DATA FOR THE TASK:
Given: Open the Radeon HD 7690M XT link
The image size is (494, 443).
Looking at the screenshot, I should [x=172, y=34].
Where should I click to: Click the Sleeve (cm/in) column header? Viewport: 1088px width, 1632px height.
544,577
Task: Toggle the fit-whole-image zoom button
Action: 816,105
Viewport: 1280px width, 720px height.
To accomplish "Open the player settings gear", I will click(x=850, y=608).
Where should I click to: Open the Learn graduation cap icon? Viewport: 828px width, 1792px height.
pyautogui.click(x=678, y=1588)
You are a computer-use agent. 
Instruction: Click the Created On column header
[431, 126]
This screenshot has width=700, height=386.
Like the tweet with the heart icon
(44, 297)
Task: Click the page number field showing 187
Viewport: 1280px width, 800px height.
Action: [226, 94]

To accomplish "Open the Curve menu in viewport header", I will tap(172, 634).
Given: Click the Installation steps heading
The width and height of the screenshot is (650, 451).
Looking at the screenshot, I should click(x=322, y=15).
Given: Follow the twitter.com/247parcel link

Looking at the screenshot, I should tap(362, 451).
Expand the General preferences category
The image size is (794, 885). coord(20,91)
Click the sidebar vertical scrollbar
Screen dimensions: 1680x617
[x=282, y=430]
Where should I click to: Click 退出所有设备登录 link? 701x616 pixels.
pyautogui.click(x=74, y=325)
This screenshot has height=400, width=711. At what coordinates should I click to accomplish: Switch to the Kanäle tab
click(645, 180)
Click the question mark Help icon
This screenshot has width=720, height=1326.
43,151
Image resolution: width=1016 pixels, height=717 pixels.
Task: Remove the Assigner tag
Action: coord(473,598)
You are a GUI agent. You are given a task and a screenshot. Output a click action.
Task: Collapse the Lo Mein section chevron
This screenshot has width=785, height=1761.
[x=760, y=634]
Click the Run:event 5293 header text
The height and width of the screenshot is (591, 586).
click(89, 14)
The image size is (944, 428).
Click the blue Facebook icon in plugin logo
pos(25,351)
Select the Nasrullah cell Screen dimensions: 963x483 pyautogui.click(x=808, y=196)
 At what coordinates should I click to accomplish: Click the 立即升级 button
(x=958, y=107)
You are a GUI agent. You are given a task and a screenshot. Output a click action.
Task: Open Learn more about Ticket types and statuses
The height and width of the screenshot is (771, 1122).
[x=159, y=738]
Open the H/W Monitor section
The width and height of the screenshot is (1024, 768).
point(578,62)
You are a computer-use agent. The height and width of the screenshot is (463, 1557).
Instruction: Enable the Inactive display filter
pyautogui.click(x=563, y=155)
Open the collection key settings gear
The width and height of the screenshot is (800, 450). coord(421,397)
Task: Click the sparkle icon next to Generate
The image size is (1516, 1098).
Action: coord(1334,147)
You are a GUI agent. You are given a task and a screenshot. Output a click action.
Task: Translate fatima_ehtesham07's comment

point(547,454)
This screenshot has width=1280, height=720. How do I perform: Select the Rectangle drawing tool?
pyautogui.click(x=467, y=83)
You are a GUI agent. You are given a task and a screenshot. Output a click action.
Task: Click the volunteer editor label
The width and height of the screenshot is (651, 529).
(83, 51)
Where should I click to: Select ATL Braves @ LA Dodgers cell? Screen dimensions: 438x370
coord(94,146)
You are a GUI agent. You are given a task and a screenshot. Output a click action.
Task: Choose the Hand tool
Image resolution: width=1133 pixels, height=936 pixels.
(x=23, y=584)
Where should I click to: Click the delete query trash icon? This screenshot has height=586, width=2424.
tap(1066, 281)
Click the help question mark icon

WHAT IS NEEDED: Output the records above, each one exactly, with none left out.

ANSWER TO THIS EXERCISE:
Given: Open the Radeon HD 7690M XT link
The image size is (494, 443).
Looking at the screenshot, I should [x=172, y=34].
Where should I click to: Click the Sleeve (cm/in) column header? Viewport: 1088px width, 1632px height.
544,577
Task: Toggle the fit-whole-image zoom button
Action: 816,105
Viewport: 1280px width, 720px height.
To accomplish "Open the player settings gear", I will click(x=850, y=608).
Where should I click to: Open the Learn graduation cap icon? Viewport: 828px width, 1792px height.
pyautogui.click(x=678, y=1588)
You are a computer-use agent. 
Instruction: Click the Created On column header
[431, 126]
This screenshot has width=700, height=386.
Like the tweet with the heart icon
(44, 297)
Task: Click the page number field showing 187
Viewport: 1280px width, 800px height.
Action: [226, 94]

To accomplish "Open the Curve menu in viewport header", I will tap(172, 634).
Given: Click the Installation steps heading
The width and height of the screenshot is (650, 451).
Looking at the screenshot, I should click(x=322, y=15).
Given: Follow the twitter.com/247parcel link

Looking at the screenshot, I should tap(362, 451).
Expand the General preferences category
The image size is (794, 885). coord(20,91)
Click the sidebar vertical scrollbar
Screen dimensions: 1680x617
[x=282, y=430]
Where should I click to: Click 退出所有设备登录 link? 701x616 pixels.
pyautogui.click(x=74, y=325)
This screenshot has height=400, width=711. At what coordinates should I click to accomplish: Switch to the Kanäle tab
click(645, 180)
Click the question mark Help icon
This screenshot has width=720, height=1326.
43,151
Image resolution: width=1016 pixels, height=717 pixels.
Task: Remove the Assigner tag
Action: coord(473,598)
You are a GUI agent. You are given a task and a screenshot. Output a click action.
Task: Collapse the Lo Mein section chevron
This screenshot has width=785, height=1761.
[x=760, y=634]
Click the Run:event 5293 header text
The height and width of the screenshot is (591, 586).
click(89, 14)
The image size is (944, 428).
Click the blue Facebook icon in plugin logo
pos(25,351)
Select the Nasrullah cell Screen dimensions: 963x483 pyautogui.click(x=808, y=196)
 At what coordinates should I click to accomplish: Click the 立即升级 button
(x=958, y=107)
You are a GUI agent. You are given a task and a screenshot. Output a click action.
Task: Open Learn more about Ticket types and statuses
The height and width of the screenshot is (771, 1122).
[x=159, y=738]
Open the H/W Monitor section
The width and height of the screenshot is (1024, 768).
point(578,62)
You are a computer-use agent. The height and width of the screenshot is (463, 1557).
Instruction: Enable the Inactive display filter
pyautogui.click(x=563, y=155)
Open the collection key settings gear
The width and height of the screenshot is (800, 450). coord(421,397)
Task: Click the sparkle icon next to Generate
The image size is (1516, 1098).
Action: coord(1334,147)
You are a GUI agent. You are given a task and a screenshot. Output a click action.
Task: Translate fatima_ehtesham07's comment

point(547,454)
This screenshot has width=1280, height=720. How do I perform: Select the Rectangle drawing tool?
pyautogui.click(x=467, y=83)
You are a GUI agent. You are given a task and a screenshot. Output a click action.
Task: Click the volunteer editor label
The width and height of the screenshot is (651, 529).
(83, 51)
Where should I click to: Select ATL Braves @ LA Dodgers cell? Screen dimensions: 438x370
coord(94,146)
You are a GUI agent. You are given a task and a screenshot. Output a click action.
Task: Choose the Hand tool
Image resolution: width=1133 pixels, height=936 pixels.
(x=23, y=584)
Where should I click to: Click the delete query trash icon? This screenshot has height=586, width=2424.
tap(1066, 281)
Click the help question mark icon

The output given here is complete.